#### [EJERCICIO PROPUESTO A]
Presenta como lista JSON de cadenas, una por línea y sin líneas en blanco, las filas que van desde la que contiene "Given: Switch to the IP Camera tab" hasta la que contiene "Remove brhodes2@woolworths.com.au recipient", ambas incluidas.

------------------------------------------------

1. “Entre la penumbra del crepúsculo y el ánimo sombrío que les embargaba, aquel Caminante era ya un rayo de luz que despertaba la esperanza y abría su espíritu al deseo de la plena luz. Quédate con nosotros, suplicaron, y Él aceptó. Poco después, el rostro de Jesús desaparecería, pero el maestro se había quedado verdaderamente en el pan partido, ante el cual se habían abierto sus ojos”.
2. Ésta inspirada reflexión de San Juan Pablo Segundo (Mane nobiscum Domine, 2004) al comentar la aparición de Jesús resucitado a los discípulos de Emaús, teje poéticamente el juego de luces entre el atardecer y el crepúsculo del primer día de la semana -el domingo- y la esperanza ya mortecina de los discípulos decepcionados del Maestro, con la pequeña luz que va encendiendo en el rescoldo de sus corazones con el calor de su compañía, el fuego de la Palabra de Dios hasta llegar a la plenitud de la luz al recibir de sus manos el pan partido y compartido, como tantas veces lo habían visto hacer.

------------------------------------------------

#### [EJERCICIO PROPUESTO B]
Copia el texto sobre Emaús desde las palabras "2. Ésta inspirada" hasta "habían visto hacer.", sustituyendo "discípulos" por "seguidores".

------------------------------------------------

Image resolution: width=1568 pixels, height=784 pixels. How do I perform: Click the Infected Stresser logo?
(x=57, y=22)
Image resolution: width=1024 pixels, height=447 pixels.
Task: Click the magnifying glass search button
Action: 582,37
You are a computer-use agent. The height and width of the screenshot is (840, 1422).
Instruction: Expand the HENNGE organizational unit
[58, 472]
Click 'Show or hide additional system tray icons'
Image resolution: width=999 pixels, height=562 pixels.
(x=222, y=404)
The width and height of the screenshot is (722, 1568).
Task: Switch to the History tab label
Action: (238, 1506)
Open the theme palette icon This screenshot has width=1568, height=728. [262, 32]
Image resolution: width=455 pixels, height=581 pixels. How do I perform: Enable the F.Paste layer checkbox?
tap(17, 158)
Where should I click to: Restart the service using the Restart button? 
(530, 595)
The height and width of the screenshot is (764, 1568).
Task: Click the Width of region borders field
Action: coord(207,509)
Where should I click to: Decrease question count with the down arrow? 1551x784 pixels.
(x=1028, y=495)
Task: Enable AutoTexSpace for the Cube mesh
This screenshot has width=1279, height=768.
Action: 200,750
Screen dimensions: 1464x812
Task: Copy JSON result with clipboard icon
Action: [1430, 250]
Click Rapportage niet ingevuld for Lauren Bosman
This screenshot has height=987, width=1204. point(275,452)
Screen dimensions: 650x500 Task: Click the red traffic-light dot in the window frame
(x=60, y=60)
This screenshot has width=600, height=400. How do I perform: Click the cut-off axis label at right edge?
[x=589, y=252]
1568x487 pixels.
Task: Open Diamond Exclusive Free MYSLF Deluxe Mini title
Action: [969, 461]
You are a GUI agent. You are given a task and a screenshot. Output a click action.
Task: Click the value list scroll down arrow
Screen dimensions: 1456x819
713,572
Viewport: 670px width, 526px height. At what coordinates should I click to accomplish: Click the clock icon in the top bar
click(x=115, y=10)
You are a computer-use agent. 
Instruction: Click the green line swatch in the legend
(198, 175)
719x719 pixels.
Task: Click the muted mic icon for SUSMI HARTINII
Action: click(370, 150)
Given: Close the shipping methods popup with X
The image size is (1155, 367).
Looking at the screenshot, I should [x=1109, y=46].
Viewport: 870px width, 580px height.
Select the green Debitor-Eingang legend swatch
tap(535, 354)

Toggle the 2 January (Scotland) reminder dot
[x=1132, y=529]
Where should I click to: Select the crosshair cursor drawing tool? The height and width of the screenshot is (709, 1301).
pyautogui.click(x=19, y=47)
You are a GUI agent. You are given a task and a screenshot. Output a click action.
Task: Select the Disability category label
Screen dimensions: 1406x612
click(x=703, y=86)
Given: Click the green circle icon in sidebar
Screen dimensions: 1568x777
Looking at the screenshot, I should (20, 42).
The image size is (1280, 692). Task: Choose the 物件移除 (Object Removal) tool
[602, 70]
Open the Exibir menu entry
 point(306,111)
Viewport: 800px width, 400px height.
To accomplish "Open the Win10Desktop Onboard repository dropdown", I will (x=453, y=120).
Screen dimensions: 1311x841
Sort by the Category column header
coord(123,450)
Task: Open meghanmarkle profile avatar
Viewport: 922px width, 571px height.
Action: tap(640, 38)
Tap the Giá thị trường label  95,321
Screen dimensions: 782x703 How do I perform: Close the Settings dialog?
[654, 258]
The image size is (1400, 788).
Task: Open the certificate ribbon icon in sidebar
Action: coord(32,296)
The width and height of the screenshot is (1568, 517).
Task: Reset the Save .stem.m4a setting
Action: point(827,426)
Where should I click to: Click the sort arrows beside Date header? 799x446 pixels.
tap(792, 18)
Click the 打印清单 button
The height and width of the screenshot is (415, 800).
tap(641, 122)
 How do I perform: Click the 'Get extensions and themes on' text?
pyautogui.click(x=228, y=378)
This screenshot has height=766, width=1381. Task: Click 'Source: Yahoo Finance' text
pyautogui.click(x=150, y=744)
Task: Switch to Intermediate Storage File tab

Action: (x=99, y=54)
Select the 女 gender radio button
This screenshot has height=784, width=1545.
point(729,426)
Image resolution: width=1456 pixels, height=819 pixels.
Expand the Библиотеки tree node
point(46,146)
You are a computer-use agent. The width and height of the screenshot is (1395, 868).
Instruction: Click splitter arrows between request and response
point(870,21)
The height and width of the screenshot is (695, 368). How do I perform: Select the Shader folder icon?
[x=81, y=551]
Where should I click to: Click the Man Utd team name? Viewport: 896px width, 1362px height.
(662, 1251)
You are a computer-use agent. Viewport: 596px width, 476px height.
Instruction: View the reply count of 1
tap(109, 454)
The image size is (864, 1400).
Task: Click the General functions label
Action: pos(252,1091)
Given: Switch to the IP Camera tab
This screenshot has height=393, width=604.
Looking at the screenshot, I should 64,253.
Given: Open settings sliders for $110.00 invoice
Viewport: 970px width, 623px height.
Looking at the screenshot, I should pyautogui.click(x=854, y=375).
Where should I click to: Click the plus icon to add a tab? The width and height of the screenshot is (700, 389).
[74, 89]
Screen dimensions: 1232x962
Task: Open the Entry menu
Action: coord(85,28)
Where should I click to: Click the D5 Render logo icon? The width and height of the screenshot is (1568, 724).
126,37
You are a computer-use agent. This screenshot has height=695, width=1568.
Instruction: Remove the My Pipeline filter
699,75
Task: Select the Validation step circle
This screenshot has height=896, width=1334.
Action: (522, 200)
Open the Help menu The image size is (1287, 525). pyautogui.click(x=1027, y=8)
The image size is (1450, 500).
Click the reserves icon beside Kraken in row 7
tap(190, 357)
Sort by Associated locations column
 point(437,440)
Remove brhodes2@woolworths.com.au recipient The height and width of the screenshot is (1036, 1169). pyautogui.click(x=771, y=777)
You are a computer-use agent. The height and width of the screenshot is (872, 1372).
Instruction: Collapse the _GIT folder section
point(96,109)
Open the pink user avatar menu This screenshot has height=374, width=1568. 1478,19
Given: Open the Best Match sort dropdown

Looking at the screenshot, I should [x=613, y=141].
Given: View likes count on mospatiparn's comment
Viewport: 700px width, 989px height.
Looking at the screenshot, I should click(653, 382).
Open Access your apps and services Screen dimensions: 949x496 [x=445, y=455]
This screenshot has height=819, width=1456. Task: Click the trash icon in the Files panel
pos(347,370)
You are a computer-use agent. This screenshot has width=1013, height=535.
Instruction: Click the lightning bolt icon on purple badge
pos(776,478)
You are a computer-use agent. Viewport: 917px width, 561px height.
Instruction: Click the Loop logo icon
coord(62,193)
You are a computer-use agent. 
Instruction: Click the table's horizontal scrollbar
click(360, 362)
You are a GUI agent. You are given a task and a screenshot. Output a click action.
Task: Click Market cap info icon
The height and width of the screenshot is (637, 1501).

------------------------------------------------

#### [SALIDA CORRECTA A]
[
  "Given: Switch to the IP Camera tab",
  "This screenshot has height=393, width=604.",
  "Looking at the screenshot, I should 64,253.",
  "Given: Open settings sliders for $110.00 invoice",
  "Viewport: 970px width, 623px height.",
  "Looking at the screenshot, I should pyautogui.click(x=854, y=375).",
  "Where should I click to: Click the plus icon to add a tab? The width and height of the screenshot is (700, 389).",
  "[74, 89]",
  "Screen dimensions: 1232x962",
  "Task: Open the Entry menu",
  "Action: coord(85,28)",
  "Where should I click to: Click the D5 Render logo icon? The width and height of the screenshot is (1568, 724).",
  "126,37",
  "You are a computer-use agent. This screenshot has height=695, width=1568.",
  "Instruction: Remove the My Pipeline filter",
  "699,75",
  "Task: Select the Validation step circle",
  "This screenshot has height=896, width=1334.",
  "Action: (522, 200)",
  "Open the Help menu The image size is (1287, 525). pyautogui.click(x=1027, y=8)",
  "The image size is (1450, 500).",
  "Click the reserves icon beside Kraken in row 7",
  "tap(190, 357)",
  "Sort by Associated locations column",
  " point(437,440)",
  "Remove brhodes2@woolworths.com.au recipient The height and width of the screenshot is (1036, 1169). pyautogui.click(x=771, y=777)"
]

#### [SALIDA CORRECTA B]
2. Ésta inspirada reflexión de San Juan Pablo Segundo (Mane nobiscum Domine, 2004) al comentar la aparición de Jesús resucitado a los seguidores de Emaús, teje poéticamente el juego de luces entre el atardecer y el crepúsculo del primer día de la semana -el domingo- y la esperanza ya mortecina de los seguidores decepcionados del Maestro, con la pequeña luz que va encendiendo en el rescoldo de sus corazones con el calor de su compañía, el fuego de la Palabra de Dios hasta llegar a la plenitud de la luz al recibir de sus manos el pan partido y compartido, como tantas veces lo habían visto hacer.